DORA for ICT providers
DORA for ICT providers serving EU financial entities: customer evidence, subcontractors, incident support, exit plans, resilience and contract readiness.
Direct answer
ICT providers serving EU financial entities should prepare contract evidence, service descriptions, incident support commitments, subcontractor transparency, resilience controls, data location facts, audit support and exit-plan assistance. Even non-critical ICT providers can face DORA-driven customer due diligence.
What should ICT providers prepare for DORA customers?
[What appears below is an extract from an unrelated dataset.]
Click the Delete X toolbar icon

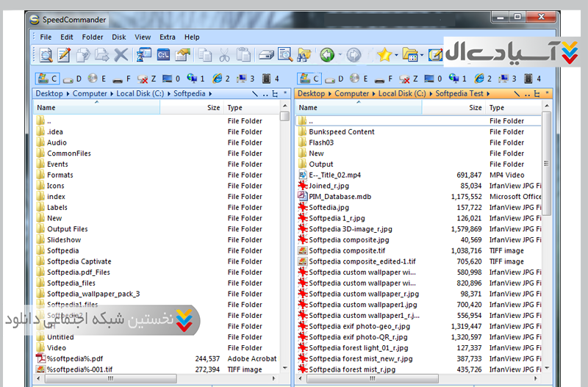(121, 55)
ICT providers serving EU financial entities should prepare contract evidence, service descriptions, incident support commitments, subcontractor transparency, resilience controls, data location facts, audit support and exit-plan assistance. Even non-critical ICT providers can face DORA-driven customer due diligence.
- Contract readiness
- Operational resilience
- Subcontractor transparency
| Customer base | EU financial entities |
| Main risk | Third-party ICT dependency |
| Best first artifact | DORA customer evidence pack |
ICT providers serving EU financial entities should prepare contract evidence, service descriptions, incident support commitments, subcontractor transparency, resilience controls, data location facts, audit support and exit-plan assistance. Even non-critical ICT providers can face DORA-driven customer due diligence.
Financial customers may request DORA evidence during onboarding and renewal.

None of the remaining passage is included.